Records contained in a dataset
=== Section Start ===

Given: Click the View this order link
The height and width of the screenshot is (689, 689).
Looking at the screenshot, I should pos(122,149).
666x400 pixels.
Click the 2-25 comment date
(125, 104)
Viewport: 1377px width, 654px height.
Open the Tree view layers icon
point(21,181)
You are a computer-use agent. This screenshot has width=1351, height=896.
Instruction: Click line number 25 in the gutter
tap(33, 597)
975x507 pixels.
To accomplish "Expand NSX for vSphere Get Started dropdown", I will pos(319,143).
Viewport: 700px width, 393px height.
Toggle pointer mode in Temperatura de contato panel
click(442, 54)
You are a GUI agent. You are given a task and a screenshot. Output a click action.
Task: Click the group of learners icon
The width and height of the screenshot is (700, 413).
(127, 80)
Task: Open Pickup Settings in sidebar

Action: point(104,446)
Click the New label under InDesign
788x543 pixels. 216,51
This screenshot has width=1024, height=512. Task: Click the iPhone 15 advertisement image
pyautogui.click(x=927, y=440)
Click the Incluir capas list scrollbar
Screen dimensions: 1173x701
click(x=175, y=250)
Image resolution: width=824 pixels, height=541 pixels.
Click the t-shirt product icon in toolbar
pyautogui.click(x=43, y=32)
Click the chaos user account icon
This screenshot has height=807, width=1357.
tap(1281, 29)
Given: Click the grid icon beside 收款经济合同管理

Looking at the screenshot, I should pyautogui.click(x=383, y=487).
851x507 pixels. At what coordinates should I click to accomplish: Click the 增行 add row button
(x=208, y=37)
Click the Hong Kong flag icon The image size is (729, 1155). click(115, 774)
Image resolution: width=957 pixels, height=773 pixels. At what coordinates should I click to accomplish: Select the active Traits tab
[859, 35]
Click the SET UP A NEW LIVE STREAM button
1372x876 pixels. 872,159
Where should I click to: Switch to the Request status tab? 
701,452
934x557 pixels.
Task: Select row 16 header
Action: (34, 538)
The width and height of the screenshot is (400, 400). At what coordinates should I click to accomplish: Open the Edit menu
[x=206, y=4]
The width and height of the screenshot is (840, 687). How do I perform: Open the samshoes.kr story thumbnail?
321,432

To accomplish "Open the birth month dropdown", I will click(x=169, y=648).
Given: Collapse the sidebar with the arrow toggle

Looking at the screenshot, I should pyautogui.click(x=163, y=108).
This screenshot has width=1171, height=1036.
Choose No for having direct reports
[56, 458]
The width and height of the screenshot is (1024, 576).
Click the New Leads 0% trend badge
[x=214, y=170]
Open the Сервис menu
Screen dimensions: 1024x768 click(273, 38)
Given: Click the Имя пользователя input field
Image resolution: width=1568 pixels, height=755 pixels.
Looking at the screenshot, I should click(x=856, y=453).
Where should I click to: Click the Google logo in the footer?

=== Section End ===

# ACTION ITEM
Among the entries, copy every line containing the word "agent".

# SOLUTION TO THIS EXERCISE
You are a computer-use agent. This screenshot has width=1351, height=896.
You are a GUI agent. You are given a task and a screenshot. Output a click action.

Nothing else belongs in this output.